== Data extracts

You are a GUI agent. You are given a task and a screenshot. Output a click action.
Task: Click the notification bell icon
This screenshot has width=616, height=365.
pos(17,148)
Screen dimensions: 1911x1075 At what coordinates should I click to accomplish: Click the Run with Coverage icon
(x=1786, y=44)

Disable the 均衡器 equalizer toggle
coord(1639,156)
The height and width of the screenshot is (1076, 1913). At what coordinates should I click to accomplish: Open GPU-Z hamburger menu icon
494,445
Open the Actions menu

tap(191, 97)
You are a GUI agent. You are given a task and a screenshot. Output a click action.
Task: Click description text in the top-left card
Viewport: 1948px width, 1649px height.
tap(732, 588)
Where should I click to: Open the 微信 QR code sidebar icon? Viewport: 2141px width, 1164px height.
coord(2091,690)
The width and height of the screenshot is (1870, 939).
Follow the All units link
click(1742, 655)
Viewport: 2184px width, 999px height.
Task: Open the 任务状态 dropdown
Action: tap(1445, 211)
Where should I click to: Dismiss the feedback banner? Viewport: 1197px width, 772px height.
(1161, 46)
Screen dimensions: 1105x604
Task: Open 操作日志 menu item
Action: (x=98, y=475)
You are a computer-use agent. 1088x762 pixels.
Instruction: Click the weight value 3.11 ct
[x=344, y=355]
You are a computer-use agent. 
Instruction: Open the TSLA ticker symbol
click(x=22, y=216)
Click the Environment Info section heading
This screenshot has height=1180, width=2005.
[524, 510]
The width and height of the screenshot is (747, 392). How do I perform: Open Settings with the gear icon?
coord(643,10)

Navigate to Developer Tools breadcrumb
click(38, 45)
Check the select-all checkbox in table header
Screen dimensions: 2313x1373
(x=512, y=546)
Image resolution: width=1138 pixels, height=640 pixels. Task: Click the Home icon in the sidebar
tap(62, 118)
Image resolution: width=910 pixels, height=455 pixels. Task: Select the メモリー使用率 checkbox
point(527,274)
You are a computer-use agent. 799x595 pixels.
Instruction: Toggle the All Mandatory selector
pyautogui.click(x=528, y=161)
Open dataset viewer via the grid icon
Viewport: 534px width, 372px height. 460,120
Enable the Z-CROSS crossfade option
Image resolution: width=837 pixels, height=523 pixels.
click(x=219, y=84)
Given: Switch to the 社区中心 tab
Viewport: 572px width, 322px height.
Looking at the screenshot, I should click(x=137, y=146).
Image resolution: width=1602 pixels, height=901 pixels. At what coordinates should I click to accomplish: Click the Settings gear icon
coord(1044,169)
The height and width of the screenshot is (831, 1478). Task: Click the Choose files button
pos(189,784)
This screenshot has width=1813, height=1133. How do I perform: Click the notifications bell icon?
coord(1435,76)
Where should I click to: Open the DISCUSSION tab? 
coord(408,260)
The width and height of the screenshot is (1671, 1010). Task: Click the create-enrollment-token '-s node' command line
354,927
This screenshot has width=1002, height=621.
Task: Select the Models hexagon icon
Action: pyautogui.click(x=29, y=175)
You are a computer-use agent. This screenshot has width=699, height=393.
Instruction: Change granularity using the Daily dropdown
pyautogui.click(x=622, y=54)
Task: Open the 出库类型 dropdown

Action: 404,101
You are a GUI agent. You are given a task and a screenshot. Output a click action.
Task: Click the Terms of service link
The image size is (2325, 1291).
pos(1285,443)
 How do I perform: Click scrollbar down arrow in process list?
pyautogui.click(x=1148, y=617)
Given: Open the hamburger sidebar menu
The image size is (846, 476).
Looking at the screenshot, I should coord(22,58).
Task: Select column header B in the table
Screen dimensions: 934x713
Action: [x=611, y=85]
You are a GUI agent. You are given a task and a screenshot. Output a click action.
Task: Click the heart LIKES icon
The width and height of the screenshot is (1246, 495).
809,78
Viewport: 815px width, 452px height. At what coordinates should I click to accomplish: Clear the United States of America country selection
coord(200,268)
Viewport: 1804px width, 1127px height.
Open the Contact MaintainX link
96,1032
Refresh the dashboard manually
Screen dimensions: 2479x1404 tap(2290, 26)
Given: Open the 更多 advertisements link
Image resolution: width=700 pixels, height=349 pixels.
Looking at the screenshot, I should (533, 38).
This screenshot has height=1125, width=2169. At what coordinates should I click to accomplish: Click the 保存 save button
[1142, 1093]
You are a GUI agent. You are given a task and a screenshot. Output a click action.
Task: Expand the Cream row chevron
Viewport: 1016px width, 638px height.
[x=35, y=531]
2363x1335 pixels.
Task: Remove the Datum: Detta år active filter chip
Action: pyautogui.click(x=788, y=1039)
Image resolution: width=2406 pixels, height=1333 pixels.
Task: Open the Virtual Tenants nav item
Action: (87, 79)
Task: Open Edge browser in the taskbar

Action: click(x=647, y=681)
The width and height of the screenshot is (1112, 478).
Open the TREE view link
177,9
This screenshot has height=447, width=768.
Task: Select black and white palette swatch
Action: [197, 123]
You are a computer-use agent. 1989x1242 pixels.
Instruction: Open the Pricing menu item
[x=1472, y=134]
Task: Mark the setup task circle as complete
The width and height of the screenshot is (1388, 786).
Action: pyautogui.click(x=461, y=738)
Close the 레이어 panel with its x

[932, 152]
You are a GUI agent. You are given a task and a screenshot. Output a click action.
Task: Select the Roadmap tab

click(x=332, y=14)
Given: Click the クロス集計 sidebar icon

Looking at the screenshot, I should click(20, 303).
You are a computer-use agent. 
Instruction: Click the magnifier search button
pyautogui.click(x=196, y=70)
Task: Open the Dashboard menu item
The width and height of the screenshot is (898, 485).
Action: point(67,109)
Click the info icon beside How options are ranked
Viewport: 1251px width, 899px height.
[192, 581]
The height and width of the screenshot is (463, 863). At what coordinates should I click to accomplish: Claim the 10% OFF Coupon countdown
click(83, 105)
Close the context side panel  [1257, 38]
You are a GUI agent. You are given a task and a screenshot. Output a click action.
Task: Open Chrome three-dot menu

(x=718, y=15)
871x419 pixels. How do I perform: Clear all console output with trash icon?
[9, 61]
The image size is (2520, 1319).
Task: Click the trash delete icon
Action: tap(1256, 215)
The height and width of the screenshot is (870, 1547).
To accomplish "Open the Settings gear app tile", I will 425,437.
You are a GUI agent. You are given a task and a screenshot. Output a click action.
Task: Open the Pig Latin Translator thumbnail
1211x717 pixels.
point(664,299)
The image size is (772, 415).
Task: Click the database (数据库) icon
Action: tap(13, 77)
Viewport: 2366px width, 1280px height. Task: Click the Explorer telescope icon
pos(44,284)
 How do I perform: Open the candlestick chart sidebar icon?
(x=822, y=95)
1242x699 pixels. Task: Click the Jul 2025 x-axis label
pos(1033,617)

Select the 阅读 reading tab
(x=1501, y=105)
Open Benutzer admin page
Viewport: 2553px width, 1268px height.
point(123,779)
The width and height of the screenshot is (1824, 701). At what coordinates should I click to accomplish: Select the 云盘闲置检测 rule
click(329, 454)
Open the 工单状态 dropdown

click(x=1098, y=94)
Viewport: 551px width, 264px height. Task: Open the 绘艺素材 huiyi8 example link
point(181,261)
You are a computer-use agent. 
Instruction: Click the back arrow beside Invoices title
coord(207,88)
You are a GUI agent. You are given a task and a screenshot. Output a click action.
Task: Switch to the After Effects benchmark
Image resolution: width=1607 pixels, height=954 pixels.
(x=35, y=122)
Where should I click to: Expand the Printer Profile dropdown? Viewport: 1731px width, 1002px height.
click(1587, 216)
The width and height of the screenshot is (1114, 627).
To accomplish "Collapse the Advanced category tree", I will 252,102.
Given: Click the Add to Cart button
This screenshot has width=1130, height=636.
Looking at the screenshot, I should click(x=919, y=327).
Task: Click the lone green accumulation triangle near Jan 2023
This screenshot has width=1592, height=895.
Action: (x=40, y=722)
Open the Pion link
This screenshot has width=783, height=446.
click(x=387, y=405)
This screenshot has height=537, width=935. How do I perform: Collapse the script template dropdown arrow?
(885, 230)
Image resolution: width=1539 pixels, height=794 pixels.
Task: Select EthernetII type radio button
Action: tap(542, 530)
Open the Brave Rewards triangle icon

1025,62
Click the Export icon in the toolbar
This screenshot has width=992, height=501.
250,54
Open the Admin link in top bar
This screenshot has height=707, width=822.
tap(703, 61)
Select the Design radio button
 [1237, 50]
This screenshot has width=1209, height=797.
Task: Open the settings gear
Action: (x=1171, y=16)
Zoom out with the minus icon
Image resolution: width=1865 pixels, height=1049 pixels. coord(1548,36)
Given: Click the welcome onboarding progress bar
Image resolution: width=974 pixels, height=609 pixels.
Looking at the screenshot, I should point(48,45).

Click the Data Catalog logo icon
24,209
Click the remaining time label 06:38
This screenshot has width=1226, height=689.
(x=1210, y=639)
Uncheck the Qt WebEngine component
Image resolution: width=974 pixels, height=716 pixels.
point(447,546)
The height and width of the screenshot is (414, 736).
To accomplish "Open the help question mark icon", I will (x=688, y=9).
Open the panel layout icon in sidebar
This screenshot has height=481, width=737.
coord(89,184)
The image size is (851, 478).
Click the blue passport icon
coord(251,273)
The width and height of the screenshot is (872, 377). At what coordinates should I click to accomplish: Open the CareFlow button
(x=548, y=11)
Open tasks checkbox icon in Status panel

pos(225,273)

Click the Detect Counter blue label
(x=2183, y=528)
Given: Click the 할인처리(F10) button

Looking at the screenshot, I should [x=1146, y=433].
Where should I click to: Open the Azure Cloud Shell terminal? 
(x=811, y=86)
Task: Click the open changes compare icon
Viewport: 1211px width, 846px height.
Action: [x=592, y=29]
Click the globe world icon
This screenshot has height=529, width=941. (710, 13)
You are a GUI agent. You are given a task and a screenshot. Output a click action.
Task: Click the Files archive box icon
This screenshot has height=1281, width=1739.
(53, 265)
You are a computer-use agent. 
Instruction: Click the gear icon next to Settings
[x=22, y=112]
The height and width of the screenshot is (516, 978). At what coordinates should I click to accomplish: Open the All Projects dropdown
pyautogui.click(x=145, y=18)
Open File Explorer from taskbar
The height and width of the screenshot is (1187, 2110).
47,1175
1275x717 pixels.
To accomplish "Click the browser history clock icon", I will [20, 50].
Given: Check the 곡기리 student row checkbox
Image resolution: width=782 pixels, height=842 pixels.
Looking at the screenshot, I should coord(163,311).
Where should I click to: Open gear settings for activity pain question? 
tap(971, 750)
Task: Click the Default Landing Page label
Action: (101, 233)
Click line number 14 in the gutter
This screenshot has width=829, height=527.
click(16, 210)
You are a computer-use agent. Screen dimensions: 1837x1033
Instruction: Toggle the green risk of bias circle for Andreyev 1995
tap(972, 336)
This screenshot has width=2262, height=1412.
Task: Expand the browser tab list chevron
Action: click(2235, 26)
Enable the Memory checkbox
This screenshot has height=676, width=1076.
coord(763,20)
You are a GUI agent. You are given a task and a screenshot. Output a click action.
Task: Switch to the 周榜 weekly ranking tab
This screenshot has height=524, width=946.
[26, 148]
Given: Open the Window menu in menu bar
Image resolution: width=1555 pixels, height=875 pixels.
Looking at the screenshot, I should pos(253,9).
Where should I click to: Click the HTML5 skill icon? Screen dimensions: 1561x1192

====

(Task objective)
Copy out, from the records above, every line that holds the string "Switch".

(Solved exercise)
Given: Switch to the 社区中心 tab
Task: Switch to the After Effects benchmark
Task: Switch to the 周榜 weekly ranking tab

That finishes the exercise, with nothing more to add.